Exercise: Let's Implement Gradient Descent!

face Luca Grillotti

Gradient Descent

Remember the single-step Gradient Descent formula you just saw ?

\theta \leftarrow \theta - \lambda \dfrac{\partial L}{\partial \theta}

where:

  • \theta are the inputs of the loss function L.
  • \lambda represents the learning rate of the gradient descent.
  • \dfrac{\partial L}{\partial \theta} represents the gradient of L with respect to its parameters \theta.

Exercise: Implement gradient descent!

Single-step gradient descent

Let’s first try to implement this formula!

As a loss, we consider the square function L(\theta) = \theta^2 where \theta is a 1-dimensional variable.

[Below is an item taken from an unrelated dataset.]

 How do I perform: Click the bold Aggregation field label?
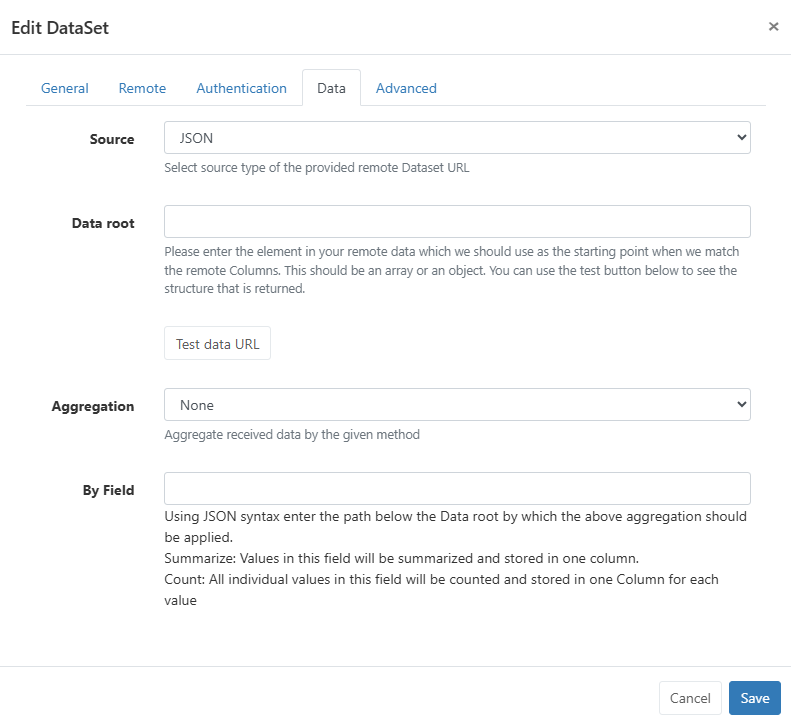[x=93, y=406]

Try to implement a function that implements the update rule given above:

def single_step_gradient_descent(theta, learning_rate):
    """
    Args:
        theta (float)
        learning_rate (float)

    Returns:
        new_theta (float): updated value of theta after 1 step of gradient descent. 
    """

def get_gradient_square_function(theta):
    return 2 * theta


def single_step_gradient_descent(theta, learning_rate):
    """
    Args:
        theta (float)
        learning_rate (float)

    Returns:
        new_theta (float): updated value of theta after 1 step of gradient descent.
    """
    return theta - learning_rate * get_gradient_square_function(theta)

Gradient descent

Once you’ve finished implementing single_step_gradient_descent, you can implement a full Gradient Descent:

def gradient_descent(initial_theta, learning_rate, number_steps):
    """
    Args:
        initial_theta (float): Initial value of theta
        learning_rate (float)
        number_steps (int): number of 1-step gradient descent to perform.

    Returns:
        final_theta (float): Final value of theta after multiple 1-step gradient descents
    """

gradient_descent simply iteratively performs several 1-step gradient descent.

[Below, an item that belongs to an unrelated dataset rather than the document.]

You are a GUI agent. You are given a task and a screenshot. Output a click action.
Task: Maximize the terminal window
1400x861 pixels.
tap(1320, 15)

You can test your function gradient_descent with:

  • a learning rate of 0.2
  • 20 steps
  • an initial theta of 1.

Do not hesitate to print the value of the updated \theta after each iteration ;)

Once you’ve finished, try running your gradient_descent function with very low (~0.001) and very high (~10) learning rates. What do you notice?

def gradient_descent(initial_theta, learning_rate, number_steps):
    """
    Args:
        initial_theta (float): Initial value of theta
        learning_rate (float)
        number_steps (int): number of 1-step gradient descent to perform.

    Returns:
        final_theta (float): Final value of theta after multiple 1-step gradient descents
    """
    theta = initial_theta
    for _ in range(number_steps):
        theta = single_step_gradient_descent(theta, learning_rate)
        print(theta)
    return theta

theta_star = gradient_descent(
    initial_theta=1.,
    learning_rate=0.2,
    number_steps=20
)
print(f"theta after optimisation: {theta_star}")

A low learning rate reduces the speed of convergence; whereas with a high learning rate, there are greater risks of divergence.